Um exemplo do que falo. Minha filha tem uma boneca feita pela Simone. É uma sereia negra. Já levou pra escola inúmeras vezes, uma dessas de classe média alta onde ela só estuda porque tem bolsa. Já esqueceu na casa de parentes, que acharam o brinquedo esquisito e até chamaram de “vodu”. Falaram na boa, eu sei, mas é assim que a gente rasga o corpo dos outros: na boa. Na boa, deixa essa viadagem de lado. Na boa, não beija esse cara no meu bar. Na boa, não segura na mão da garota no cinema. Na boa, deixa de ser escroto com todo mundo. Na boa, não fode tanto com os sentimentos dos outros.


Conheço bem o que é estar na boa. Então posso imaginar o quanto a realidade é desafiadora. Por isso fico feliz que minha filha goste tanto dessa boneca-”vodu” e às vezes até durma abraçada com ela. Acorda e coloca na cadeira pra ver TV. Deixa ao lado da cama com outras bonecas brancas e longilíneas. Se a gente pensar que brincar é reinventar o universo à nossa maneira, o que a minha filha cria nas suas brincadeiras será melhor do que o meu. E nele talvez o desenho de uma mulher nua não cause censura.


É esse também o outro lado da história que a Nara desfiou, quem sabe mais preocupada em responder às próprias perguntas, que devem ser as perguntas mais importantes que ela se fez em 2017. A minha pergunta começou a ser respondida por esses dias. E sua resposta é: as coisas acontecem silenciosamente. Eu sei, não é uma grande descoberta. Mas as iluminações são feitas dessas miudezas. Um tropeço, a vista que erguemos de súbito, um passeio, um beijo, um encontro. Pequenezas do dia a dia.

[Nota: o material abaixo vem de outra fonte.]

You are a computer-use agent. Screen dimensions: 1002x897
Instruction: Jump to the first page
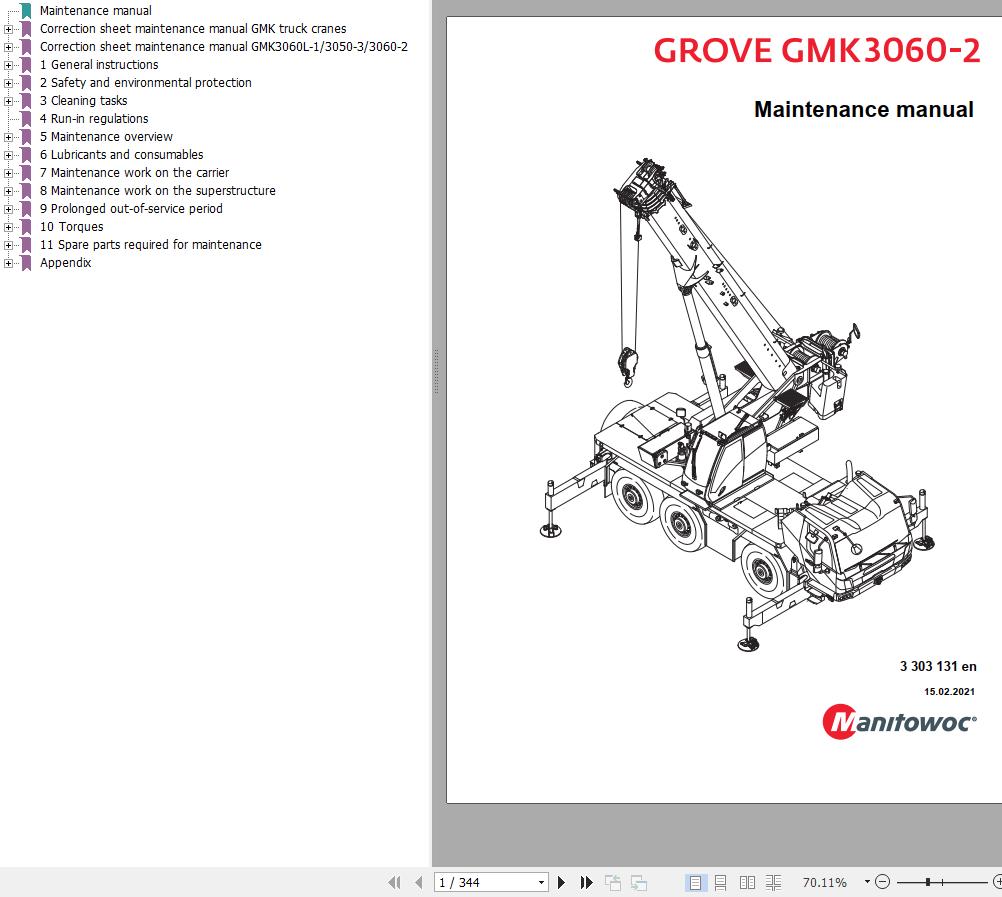[394, 882]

Este é um ano em que temos tudo pra perder a fé nos outros. Um ano de lascar, como o cearense desencantado gosta de dizer. E talvez ninguém entenda mais de desencanto do que a gente. Mas também um ano em que as coisas boas e más estiveram explícitas, visíveis, à mostra. Assim como uma criança escolhe brincar com esta e não com aquela boneca, temos escolhas a fazer. Disso depende o tempo que virá. De um modo ou de outro, espero que seja bom.